What are some ways that health systems could use artificial intelligence technology such as ChatGPT to augment care and provider operations?

At AnsibleHealth, we’re already using ChatGPT every day. We’ve incorporated it into our electronic health record so our providers are able to use ChatGPT to better communicate with patients, and we’re using it to talk to our insurance providers—to do things like rewrite an appeal letter if [payers have] denied a claim. All our providers have undergone training to make sure that everything’s deidentified, so it’s HIPAA-compliant.

ChatGPT is most commonly being used right now to communicate with insurance [companies] and to do a lot of administrative work, since physicians now spend so much of their time dealing with things that are not direct patient care: paperwork and billing.

In terms of the chatbot’s potential shortcomings, where might providers run into issues with ChatGPT? In what ways is this technology not fully equipped for use in the healthcare sector?

ChatGPT and most other existing AI are not HIPAA-compliant at the moment. That means it can’t handle any patient data that’s sensitive or anything that’s confidential. That’s really one of its big shortcomings. For us to incorporate ChatGPT and other AI more into our everyday use, we have to do a lot of rigorous testing. Just like any novel drug or any new technology, we need to test its safety, usability and efficacy.

You recently led a study in which researchers had ChatGPT take the U.S. Medical Licensing Exam. How is the chatbot’s performance on that exam an indicator of its possible effectiveness in medical education?

We were really excited to see that ChatGPT was capable of passing the U.S. Medical Licensing Exam. It [scored] about 60%, which was the passing threshold. That’s just the 1 to 2 percentile performance on this exam.

So by no means is ChatGPT capable of being your physician or being a good doctor right now. There’s a lot of work to be done. Everything is still very early, but we’re really excited about the potential.

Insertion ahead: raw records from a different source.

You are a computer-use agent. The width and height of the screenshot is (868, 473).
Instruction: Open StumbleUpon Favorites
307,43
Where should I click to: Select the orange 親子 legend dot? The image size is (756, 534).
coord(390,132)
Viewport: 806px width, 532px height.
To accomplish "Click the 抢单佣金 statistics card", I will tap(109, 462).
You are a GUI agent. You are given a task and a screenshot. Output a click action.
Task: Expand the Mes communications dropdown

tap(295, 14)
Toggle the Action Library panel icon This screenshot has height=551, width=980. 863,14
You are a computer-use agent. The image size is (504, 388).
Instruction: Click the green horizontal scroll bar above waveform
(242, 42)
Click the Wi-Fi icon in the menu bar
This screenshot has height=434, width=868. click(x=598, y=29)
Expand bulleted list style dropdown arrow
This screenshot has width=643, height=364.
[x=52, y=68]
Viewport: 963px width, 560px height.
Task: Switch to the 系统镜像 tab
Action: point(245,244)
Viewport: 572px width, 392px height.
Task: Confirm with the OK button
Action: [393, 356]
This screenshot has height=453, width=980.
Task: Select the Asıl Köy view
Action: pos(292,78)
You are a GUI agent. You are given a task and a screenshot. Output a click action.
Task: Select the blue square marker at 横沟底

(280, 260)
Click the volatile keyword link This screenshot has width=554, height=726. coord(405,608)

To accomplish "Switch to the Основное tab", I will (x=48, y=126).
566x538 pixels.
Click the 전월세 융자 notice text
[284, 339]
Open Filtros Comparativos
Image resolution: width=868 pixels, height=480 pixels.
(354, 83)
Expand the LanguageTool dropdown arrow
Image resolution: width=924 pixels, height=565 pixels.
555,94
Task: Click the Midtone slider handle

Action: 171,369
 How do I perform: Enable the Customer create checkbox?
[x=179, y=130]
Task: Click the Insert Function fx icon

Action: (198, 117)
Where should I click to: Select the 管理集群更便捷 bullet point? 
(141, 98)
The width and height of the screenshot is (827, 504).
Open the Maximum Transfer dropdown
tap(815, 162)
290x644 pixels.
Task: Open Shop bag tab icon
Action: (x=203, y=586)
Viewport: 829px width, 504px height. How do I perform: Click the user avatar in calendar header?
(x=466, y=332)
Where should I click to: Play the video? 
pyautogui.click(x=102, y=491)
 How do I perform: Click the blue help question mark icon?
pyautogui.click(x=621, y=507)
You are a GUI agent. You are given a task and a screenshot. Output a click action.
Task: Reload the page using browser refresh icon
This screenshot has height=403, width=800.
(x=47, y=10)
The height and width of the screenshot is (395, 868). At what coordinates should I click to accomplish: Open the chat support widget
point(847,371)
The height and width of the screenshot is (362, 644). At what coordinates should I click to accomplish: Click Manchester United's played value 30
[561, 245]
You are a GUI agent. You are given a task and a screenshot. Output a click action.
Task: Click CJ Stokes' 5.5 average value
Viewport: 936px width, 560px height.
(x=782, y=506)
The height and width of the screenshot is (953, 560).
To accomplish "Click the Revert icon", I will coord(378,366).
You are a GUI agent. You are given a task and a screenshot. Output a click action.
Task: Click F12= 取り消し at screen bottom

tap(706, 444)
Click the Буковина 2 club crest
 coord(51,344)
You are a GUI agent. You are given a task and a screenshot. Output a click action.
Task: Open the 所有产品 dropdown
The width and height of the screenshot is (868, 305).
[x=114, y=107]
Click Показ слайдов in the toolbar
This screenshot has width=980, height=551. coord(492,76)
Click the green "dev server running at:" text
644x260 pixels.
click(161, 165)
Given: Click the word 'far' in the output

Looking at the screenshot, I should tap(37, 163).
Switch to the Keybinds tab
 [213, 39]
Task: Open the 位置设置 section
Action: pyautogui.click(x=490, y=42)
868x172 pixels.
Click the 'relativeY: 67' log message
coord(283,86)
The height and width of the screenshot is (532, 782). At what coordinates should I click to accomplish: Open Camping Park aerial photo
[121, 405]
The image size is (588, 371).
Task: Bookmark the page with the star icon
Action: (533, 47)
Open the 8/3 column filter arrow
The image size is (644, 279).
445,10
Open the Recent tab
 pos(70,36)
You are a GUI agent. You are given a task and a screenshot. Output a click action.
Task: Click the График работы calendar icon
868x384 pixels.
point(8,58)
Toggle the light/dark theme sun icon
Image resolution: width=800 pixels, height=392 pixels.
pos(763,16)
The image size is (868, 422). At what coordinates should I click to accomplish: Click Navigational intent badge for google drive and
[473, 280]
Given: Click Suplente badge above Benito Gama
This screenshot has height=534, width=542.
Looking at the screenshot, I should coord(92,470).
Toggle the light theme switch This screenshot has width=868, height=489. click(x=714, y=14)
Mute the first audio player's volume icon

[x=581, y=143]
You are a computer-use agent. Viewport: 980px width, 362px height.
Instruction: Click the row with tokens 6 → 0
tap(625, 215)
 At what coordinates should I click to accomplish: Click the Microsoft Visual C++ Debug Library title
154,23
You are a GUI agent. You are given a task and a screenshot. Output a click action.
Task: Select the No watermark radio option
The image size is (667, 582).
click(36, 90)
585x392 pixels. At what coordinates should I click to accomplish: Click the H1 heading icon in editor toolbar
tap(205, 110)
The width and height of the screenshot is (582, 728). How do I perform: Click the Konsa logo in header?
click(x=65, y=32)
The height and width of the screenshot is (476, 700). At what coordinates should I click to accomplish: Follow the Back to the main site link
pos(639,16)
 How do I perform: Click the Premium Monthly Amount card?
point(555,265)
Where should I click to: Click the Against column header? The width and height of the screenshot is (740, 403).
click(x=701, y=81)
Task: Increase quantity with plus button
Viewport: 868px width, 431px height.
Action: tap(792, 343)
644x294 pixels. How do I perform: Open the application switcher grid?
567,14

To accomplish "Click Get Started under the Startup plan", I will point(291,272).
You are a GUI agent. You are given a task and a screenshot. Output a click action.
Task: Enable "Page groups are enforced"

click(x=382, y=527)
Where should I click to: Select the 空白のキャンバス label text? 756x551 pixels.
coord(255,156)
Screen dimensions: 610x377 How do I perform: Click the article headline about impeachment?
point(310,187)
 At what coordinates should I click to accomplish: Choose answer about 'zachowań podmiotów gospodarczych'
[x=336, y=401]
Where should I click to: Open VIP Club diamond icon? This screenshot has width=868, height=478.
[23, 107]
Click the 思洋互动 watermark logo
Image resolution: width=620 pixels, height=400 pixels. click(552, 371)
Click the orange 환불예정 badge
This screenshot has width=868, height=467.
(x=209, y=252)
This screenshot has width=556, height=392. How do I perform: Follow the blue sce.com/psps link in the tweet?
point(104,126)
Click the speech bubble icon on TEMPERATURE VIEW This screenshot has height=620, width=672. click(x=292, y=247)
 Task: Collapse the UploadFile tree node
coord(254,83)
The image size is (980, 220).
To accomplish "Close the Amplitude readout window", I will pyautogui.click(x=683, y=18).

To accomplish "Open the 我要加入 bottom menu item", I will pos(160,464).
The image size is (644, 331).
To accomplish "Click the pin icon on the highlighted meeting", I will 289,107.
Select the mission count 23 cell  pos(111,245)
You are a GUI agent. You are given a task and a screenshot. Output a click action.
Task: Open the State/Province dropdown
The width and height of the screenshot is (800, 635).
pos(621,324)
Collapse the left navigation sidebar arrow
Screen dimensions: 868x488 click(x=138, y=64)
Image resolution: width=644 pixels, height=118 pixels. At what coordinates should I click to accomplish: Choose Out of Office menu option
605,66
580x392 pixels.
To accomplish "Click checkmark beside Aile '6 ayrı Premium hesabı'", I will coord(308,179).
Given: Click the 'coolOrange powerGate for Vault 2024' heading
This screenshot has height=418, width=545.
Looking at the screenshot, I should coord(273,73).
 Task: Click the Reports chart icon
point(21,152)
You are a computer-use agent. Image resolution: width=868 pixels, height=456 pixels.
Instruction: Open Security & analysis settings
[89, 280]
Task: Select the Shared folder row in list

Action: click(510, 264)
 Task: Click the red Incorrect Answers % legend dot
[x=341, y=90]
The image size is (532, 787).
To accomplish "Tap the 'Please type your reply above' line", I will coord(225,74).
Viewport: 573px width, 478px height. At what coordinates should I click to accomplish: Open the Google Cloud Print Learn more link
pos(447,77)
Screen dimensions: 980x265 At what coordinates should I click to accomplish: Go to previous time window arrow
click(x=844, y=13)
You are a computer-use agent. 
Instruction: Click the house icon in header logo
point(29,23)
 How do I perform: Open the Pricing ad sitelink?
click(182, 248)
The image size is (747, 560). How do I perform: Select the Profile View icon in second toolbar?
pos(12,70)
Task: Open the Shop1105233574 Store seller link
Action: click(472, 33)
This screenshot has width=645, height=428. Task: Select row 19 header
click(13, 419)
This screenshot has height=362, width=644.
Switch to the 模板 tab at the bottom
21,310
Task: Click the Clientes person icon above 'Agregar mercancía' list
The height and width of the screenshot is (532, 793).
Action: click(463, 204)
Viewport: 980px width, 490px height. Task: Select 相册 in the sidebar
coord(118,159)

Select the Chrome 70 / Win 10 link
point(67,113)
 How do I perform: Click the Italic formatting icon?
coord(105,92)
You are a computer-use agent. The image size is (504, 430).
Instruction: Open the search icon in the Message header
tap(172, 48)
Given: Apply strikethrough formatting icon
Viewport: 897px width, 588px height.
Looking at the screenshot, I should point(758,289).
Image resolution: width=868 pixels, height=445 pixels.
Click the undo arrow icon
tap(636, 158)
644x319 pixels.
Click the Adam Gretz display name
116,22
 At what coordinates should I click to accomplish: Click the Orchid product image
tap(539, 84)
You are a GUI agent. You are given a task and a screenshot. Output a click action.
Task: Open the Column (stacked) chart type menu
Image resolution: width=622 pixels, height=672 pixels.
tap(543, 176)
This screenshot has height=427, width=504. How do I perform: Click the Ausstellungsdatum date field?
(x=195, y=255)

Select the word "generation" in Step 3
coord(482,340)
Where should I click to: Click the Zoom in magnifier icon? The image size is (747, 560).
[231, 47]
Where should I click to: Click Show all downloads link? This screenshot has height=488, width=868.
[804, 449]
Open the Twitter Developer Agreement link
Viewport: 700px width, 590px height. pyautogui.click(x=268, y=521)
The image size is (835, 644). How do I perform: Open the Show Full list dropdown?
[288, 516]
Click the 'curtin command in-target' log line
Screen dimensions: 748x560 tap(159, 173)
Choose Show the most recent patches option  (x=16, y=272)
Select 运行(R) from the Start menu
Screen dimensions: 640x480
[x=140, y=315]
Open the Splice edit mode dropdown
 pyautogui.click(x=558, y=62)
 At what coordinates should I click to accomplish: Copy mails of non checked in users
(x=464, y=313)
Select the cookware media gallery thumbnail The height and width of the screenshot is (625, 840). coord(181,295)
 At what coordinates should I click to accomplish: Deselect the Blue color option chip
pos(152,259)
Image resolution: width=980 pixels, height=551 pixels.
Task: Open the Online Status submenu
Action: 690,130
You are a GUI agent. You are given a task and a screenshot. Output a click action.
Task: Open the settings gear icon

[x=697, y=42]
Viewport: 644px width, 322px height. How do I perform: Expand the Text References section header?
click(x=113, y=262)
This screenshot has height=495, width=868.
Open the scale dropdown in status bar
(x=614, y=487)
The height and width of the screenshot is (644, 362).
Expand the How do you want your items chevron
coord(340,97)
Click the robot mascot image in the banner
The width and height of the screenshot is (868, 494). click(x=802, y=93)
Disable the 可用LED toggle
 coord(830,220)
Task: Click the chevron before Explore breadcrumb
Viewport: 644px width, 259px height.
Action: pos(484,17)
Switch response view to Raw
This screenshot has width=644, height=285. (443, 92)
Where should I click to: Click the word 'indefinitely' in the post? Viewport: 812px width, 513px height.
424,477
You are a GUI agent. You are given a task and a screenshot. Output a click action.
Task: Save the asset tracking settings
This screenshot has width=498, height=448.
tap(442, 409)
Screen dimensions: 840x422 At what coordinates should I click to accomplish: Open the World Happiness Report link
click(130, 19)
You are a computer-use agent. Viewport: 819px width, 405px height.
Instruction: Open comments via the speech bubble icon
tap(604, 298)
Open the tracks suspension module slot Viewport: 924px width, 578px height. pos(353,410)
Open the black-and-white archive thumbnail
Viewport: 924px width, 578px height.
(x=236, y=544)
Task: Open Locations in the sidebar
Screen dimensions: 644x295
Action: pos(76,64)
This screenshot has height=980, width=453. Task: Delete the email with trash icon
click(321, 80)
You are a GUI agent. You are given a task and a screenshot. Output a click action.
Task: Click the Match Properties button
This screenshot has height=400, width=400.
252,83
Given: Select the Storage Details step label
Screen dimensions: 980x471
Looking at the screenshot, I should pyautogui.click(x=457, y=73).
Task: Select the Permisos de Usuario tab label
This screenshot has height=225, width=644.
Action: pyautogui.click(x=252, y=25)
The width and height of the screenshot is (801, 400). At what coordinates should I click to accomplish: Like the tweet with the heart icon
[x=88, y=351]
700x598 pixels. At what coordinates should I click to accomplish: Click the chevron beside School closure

What do you think some of that potential might amount to?

There are a lot of different applications. It’s still very early. At AnsibleHealth, we take care of patients who are extraordinarily sick: They have respiratory diseases like chronic obstructive pulmonary disease, and they also have other comorbidities like cardiac conditions and kidney conditions. A lot of the work we do is coordinating care among the many doctors and specialists these patients need. We help improve communication among the patients, cardiologists, nephrologists and pulmonologists. That’s something that AI can do: improve care coordination.

Healthcare leaders have several concerns about the chatbot’s inaccuracies, which could have detrimental effects on patient care. What are your impressions of the healthcare industry’s perception of this tool?

As a whole, healthcare has a really high bar for using anything for patient care. Our bar is so high because we’re dealing with patient lives. So anything we use has to be the safest possible.

Additionally, a lot of physicians are cautious when dealing with new technology or new drugs. Every day in the hospital, we communicate with each other with pagers: pretty antiquated technology, but it shows how sometimes healthcare is wary of new technologies, and we like things we’re comfortable with.